Dans un pays comme Madagascar, 99% des cas d'usurpation d'identité concernent des familles bi-nationales de conditions modestes voir paupérisées. Les cas sont généralement découverts lors d'un renouvellement de pièce d'identité au Consulat général. Assez souvent, l'usurpation est intra-familiale ("prêt consenti" ou "emprunt illicite" de papier). Parfois, ce sont des membres de la famille qui "commercialisent" les papiers à l'insu ou avec l’accord des personnes concernées. Parfois, les papiers d’identité sont volés. L'expérience montre que sur la trentaine de cas annuels d'usurpation d'identité, 60% des cas sont résolus dans les 2 ans, et 90% dans les 5 ans (décision du Procureur de la République de Nantes).

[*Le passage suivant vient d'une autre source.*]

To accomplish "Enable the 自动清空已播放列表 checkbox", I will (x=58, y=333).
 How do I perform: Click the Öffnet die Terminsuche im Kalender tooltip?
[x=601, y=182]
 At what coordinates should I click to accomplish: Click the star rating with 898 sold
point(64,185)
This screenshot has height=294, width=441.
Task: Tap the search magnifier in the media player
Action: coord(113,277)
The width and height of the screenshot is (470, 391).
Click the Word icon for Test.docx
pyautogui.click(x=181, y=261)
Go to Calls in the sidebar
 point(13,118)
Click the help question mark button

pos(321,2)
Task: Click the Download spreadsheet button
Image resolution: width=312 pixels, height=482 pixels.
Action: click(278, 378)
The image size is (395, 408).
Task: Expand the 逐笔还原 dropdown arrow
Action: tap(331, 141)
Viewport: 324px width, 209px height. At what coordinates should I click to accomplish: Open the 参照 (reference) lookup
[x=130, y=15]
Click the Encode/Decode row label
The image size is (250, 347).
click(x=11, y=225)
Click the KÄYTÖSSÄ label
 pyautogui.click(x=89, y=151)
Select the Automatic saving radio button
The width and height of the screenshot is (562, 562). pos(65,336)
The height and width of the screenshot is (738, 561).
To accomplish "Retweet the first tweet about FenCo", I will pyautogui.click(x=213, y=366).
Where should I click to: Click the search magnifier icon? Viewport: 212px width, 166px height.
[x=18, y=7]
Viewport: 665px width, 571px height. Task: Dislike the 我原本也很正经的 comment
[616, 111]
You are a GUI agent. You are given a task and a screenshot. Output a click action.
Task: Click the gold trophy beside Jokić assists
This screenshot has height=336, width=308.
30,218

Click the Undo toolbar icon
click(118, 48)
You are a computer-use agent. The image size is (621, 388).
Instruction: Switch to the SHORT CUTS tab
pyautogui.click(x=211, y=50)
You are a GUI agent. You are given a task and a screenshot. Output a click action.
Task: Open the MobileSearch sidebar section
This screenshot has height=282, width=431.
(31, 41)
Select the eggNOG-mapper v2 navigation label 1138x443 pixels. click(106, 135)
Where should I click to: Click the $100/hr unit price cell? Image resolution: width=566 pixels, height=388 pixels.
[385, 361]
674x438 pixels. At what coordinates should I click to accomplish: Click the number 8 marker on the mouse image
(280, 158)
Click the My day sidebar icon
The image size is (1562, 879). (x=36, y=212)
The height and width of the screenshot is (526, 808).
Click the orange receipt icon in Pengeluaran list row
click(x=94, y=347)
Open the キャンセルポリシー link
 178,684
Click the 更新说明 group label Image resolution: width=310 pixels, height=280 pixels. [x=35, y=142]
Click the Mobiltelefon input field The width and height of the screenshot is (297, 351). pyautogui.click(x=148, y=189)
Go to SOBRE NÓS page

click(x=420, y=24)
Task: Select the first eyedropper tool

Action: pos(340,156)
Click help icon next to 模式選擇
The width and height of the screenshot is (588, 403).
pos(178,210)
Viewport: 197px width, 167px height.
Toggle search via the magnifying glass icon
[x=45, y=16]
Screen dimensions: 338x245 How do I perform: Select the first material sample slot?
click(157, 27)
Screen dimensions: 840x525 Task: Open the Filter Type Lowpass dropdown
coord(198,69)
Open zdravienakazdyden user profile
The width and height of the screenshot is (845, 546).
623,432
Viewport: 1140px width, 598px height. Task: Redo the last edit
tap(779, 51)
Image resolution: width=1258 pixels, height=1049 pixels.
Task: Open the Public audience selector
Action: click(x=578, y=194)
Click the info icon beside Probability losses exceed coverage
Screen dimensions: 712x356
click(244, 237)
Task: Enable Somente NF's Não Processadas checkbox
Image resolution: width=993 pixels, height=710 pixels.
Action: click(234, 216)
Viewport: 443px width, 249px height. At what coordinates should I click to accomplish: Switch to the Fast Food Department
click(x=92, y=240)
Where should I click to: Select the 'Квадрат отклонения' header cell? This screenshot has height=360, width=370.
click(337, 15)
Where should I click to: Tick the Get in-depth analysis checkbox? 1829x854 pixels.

La "déscolarisation" du réseau AEFE a cependant un effet quasi définitif pour les familles, les enfants n'ayant pu maintenir  un niveau scolaire suffisant pour réintégrer le réseau des établissements français.

 

Nous sommes donc dans une approche où les familles sont présumées coupables et "sanctionnées" avant jugement du procureur. Ce fonctionnement de l'administration consulaire relève de la décision de la DFAE bien qu'aucune circulaire précise sur ce sujet ne soit disponible. Je propose de modifier l'approche actuelle de la DFAE et que la présomption de culpabilité soit abandonnée au profit de la présomption d'innocence. Les familles ne seraient rayées du registre des Français de l'étranger qu'après jugement dans ce sens du procureur de la République de Nantes.

 

Jean-Daniel CHAOUI

Conseiller consulaire Madagascar, Conseiller AFE Afrique, membre de la Commission des lois.